■ WHAT THE TASK REQUIRES: Print out each entry below exactly, please.

╔══

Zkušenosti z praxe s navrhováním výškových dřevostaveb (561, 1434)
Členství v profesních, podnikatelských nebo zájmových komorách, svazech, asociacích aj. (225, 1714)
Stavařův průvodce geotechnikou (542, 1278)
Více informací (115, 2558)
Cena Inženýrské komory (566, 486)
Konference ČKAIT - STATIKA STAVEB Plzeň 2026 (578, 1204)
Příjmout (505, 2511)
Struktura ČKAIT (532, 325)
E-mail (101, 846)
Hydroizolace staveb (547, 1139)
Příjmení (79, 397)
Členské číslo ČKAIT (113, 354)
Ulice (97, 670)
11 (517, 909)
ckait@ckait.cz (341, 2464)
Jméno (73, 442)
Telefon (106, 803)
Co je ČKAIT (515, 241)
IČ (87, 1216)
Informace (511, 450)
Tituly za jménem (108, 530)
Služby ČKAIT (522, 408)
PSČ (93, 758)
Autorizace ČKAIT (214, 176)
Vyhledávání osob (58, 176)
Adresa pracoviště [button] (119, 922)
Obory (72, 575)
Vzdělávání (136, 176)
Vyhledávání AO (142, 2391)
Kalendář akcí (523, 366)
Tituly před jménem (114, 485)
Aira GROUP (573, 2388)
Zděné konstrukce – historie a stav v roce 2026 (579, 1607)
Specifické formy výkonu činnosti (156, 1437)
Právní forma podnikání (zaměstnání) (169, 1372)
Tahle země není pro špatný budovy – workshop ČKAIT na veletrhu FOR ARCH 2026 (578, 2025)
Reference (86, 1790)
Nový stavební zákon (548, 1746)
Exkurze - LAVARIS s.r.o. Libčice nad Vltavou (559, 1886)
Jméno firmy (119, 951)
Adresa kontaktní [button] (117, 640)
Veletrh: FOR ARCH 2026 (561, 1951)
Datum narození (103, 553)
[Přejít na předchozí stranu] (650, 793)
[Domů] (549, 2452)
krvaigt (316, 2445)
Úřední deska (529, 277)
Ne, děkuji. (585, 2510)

╚══

■ ANSWER SECTION:
Zkušenosti z praxe s navrhováním výškových dřevostaveb (561, 1434)
Členství v profesních, podnikatelských nebo zájmových komorách, svazech, asociacích aj. (225, 1714)
Stavařův průvodce geotechnikou (542, 1278)
Více informací (115, 2558)
Cena Inženýrské komory (566, 486)
Konference ČKAIT - STATIKA STAVEB Plzeň 2026 (578, 1204)
Příjmout (505, 2511)
Struktura ČKAIT (532, 325)
E-mail (101, 846)
Hydroizolace staveb (547, 1139)
Příjmení (79, 397)
Členské číslo ČKAIT (113, 354)
Ulice (97, 670)
11 (517, 909)
ckait@ckait.cz (341, 2464)
Jméno (73, 442)
Telefon (106, 803)
Co je ČKAIT (515, 241)
IČ (87, 1216)
Informace (511, 450)
Tituly za jménem (108, 530)
Služby ČKAIT (522, 408)
PSČ (93, 758)
Autorizace ČKAIT (214, 176)
Vyhledávání osob (58, 176)
Adresa pracoviště [button] (119, 922)
Obory (72, 575)
Vzdělávání (136, 176)
Vyhledávání AO (142, 2391)
Kalendář akcí (523, 366)
Tituly před jménem (114, 485)
Aira GROUP (573, 2388)
Zděné konstrukce – historie a stav v roce 2026 (579, 1607)
Specifické formy výkonu činnosti (156, 1437)
Právní forma podnikání (zaměstnání) (169, 1372)
Tahle země není pro špatný budovy – workshop ČKAIT na veletrhu FOR ARCH 2026 (578, 2025)
Reference (86, 1790)
Nový stavební zákon (548, 1746)
Exkurze - LAVARIS s.r.o. Libčice nad Vltavou (559, 1886)
Jméno firmy (119, 951)
Adresa kontaktní [button] (117, 640)
Veletrh: FOR ARCH 2026 (561, 1951)
Datum narození (103, 553)
[Přejít na předchozí stranu] (650, 793)
[Domů] (549, 2452)
krvaigt (316, 2445)
Úřední deska (529, 277)
Ne, děkuji. (585, 2510)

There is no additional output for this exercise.